Developing high-performance embedded network security applications: A heterogeneous multicore processing approach

Story

May 31, 2010

Daniel Proch

Netronome

Today's network and computing infrastructure is of critical interest to our national security. The vital communication systems supporting our multinational forces are valuable resources that share a couple of important characteristics: They require massive amounts of bandwidth to support our insatiable appetite for IP-based services and they require mechanisms offering visibility into all data protocol and application layers to ensure network security.

Unfortunately, the network appliances commonly hosting security applications have failed to keep pace with improvements in network performance. However, a new heterogeneous multicore processing architecture can scale to support tomorrow's throughput needs while providing the ability to see deeply into network traffic. (U.S. Army photo by Staff Sgt. Alex Licea)

The amount of network traffic in today’s wired and wireless infrastructure continues to rise at dramatic rates to keep up with voice/video/data services and real-time military applications. In both classified and unclassified military networks, line rates of 10 Gbps are commonplace and are expected to quickly grow to 100 Gbps in the next several years. These throughputs are largely the result of new IP-based network-centric warfare applications like real-time battlefield monitoring, video surveillance, and fully networked forces. The scalability of the network as a whole is a major risk to the effectiveness of any network-centric warfare program.

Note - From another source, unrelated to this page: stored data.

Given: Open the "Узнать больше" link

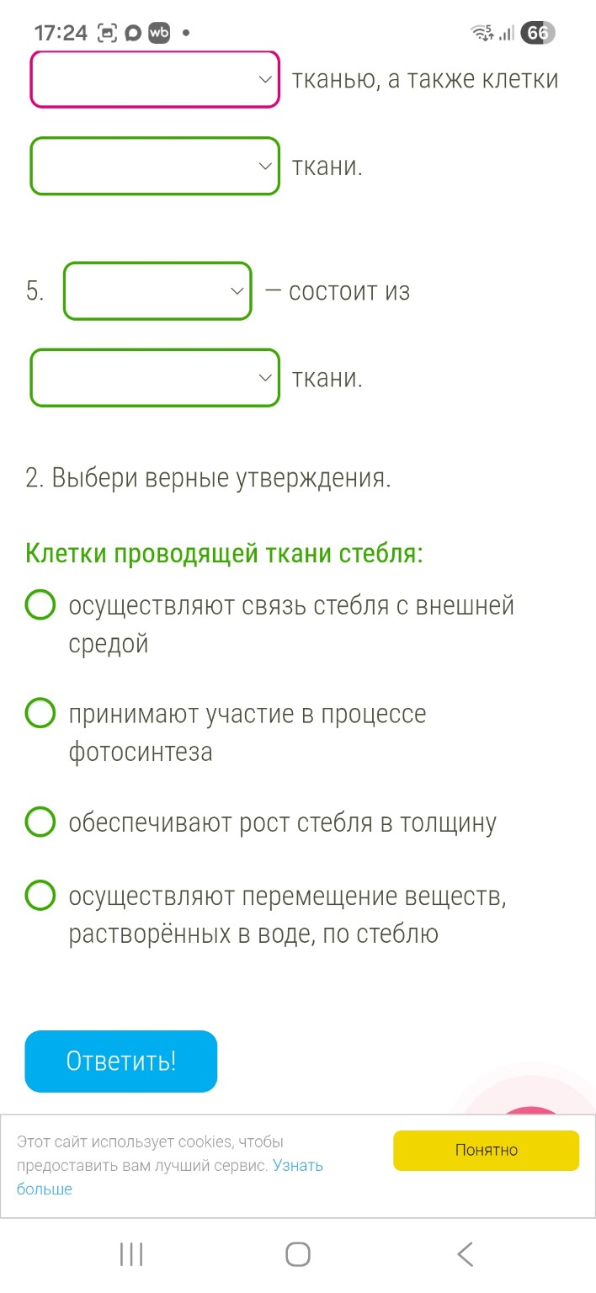Looking at the screenshot, I should pyautogui.click(x=296, y=1165).
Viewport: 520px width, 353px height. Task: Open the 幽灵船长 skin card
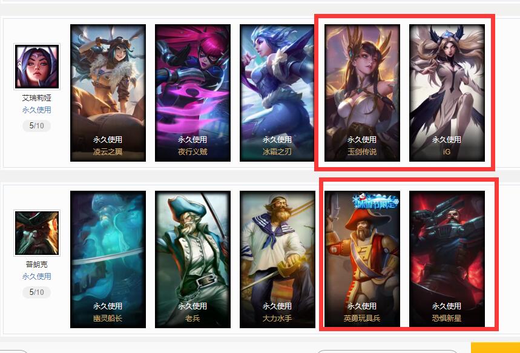pos(108,259)
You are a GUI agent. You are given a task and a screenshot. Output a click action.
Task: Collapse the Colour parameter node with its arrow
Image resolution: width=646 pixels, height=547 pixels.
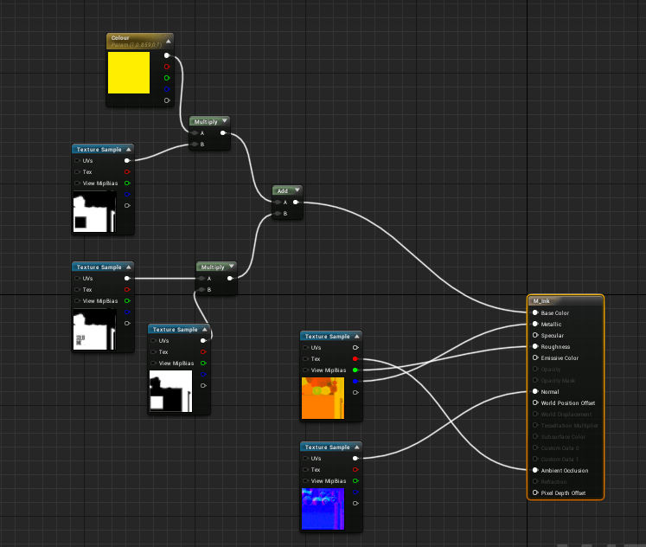pos(169,38)
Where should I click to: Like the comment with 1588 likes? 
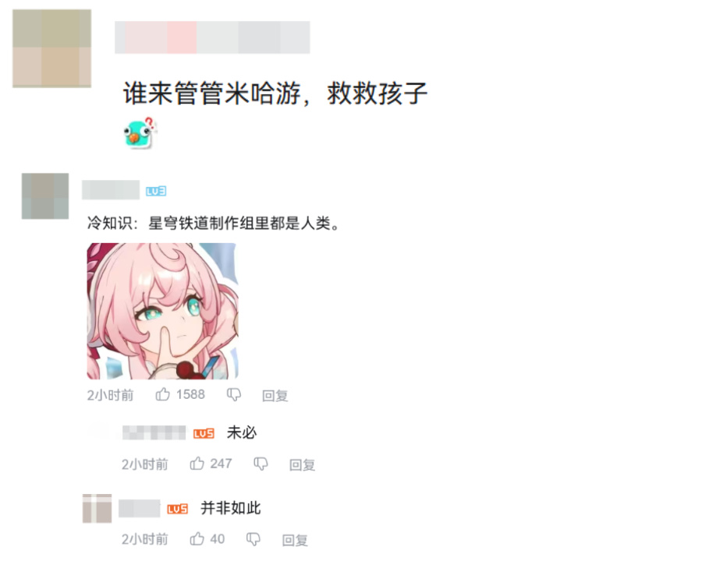(163, 394)
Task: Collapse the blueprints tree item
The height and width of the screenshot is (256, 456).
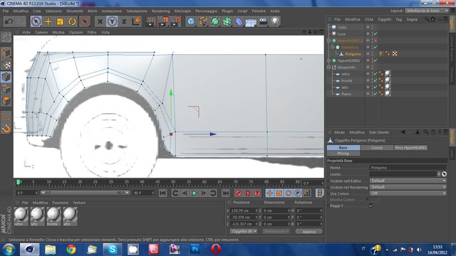Action: 329,68
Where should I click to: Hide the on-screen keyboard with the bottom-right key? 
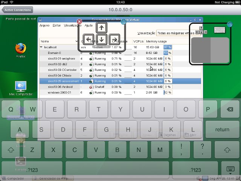tap(229, 168)
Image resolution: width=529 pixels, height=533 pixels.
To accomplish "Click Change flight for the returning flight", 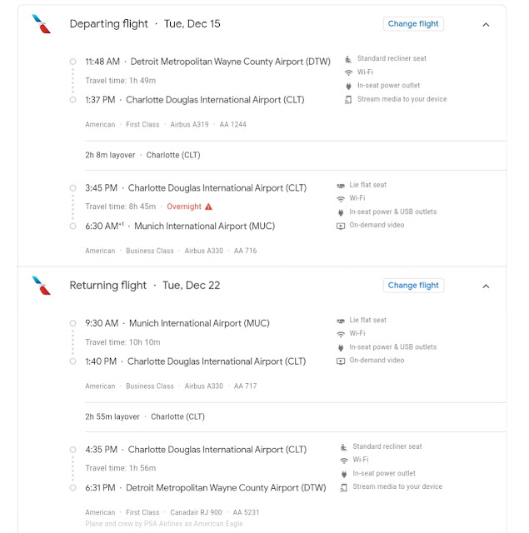I will pos(413,286).
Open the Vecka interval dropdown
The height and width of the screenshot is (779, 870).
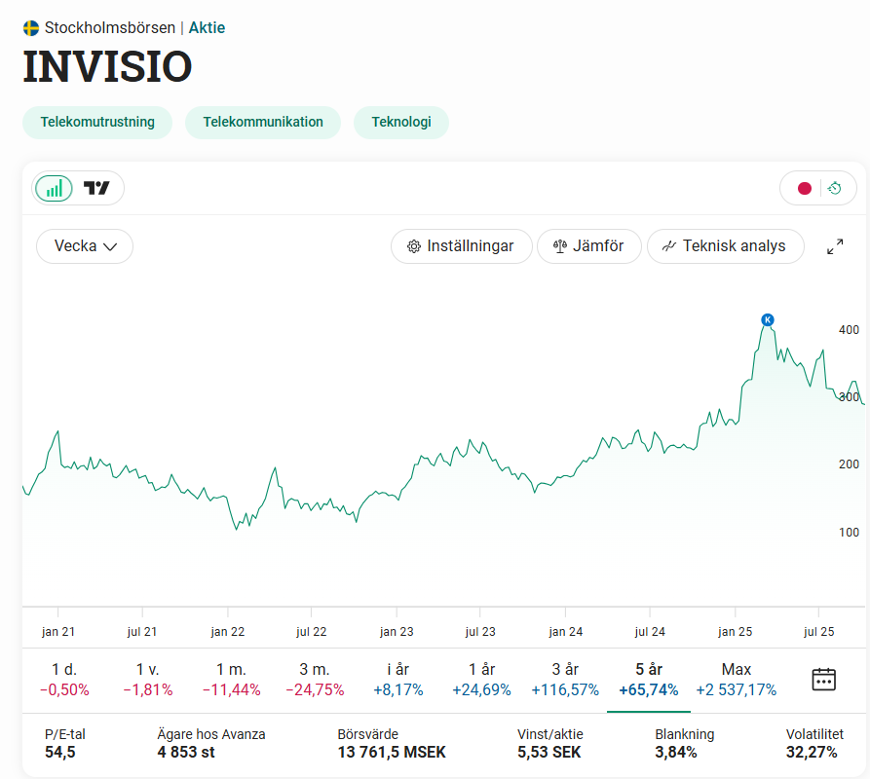[x=85, y=246]
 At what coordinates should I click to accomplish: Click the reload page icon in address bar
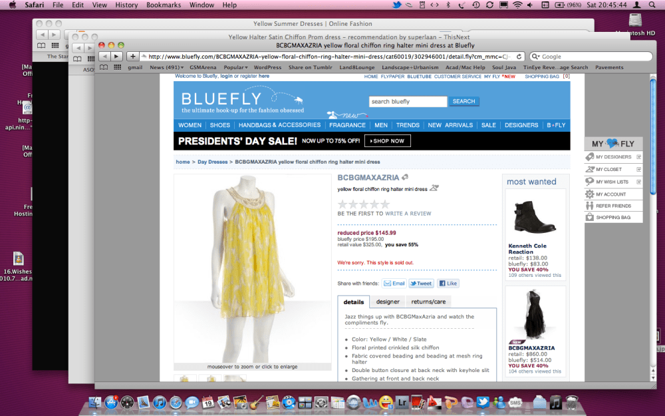click(519, 57)
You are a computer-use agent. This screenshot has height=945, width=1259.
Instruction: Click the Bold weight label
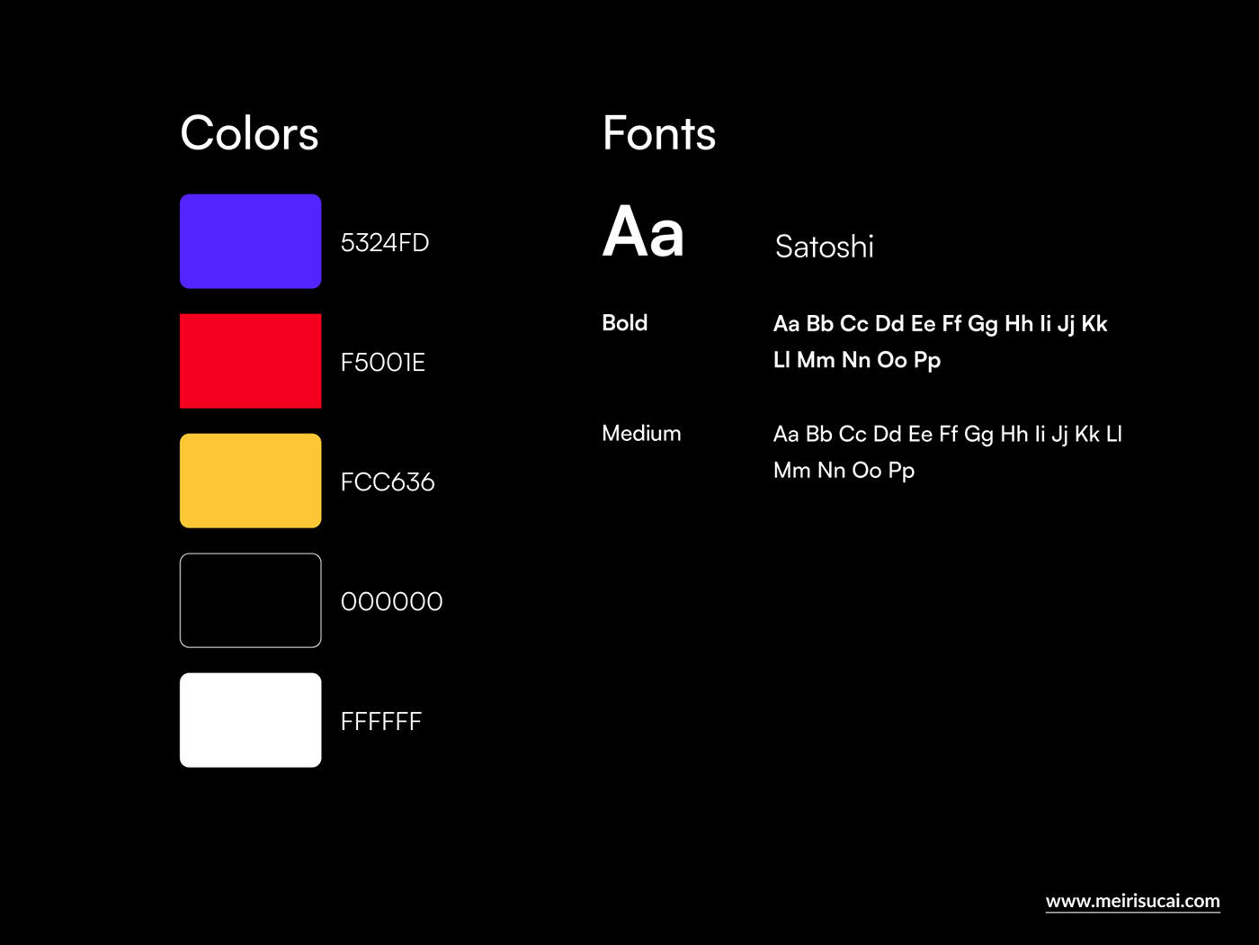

As network throughputs explode, we also need to be able to intelligently monitor our networks for exploits and to protect confidential data sources from breaches. An increasing threat to our homeland security is the growing number of high-profile cyber attacks on major military installations, our communications systems, government agencies, and financial markets and the resultant leakage of classified information and personal data. Even Google has been attacked recently in what could be an instance of state-sponsored corporate espionage. Compounding the problem, there are countless other attacks never publicized, but rather hidden by a web of obscurity for obvious confidentiality and national security reasons. The security applications responsible for protecting these critical resources need to keep pace with these increasing network throughputs with even greater network intelligence. Thus, communications equipment must provide complete visibility into network traffic at extremely high bandwidths by using content inspection to ascertain the nature of traffic, not just its destination.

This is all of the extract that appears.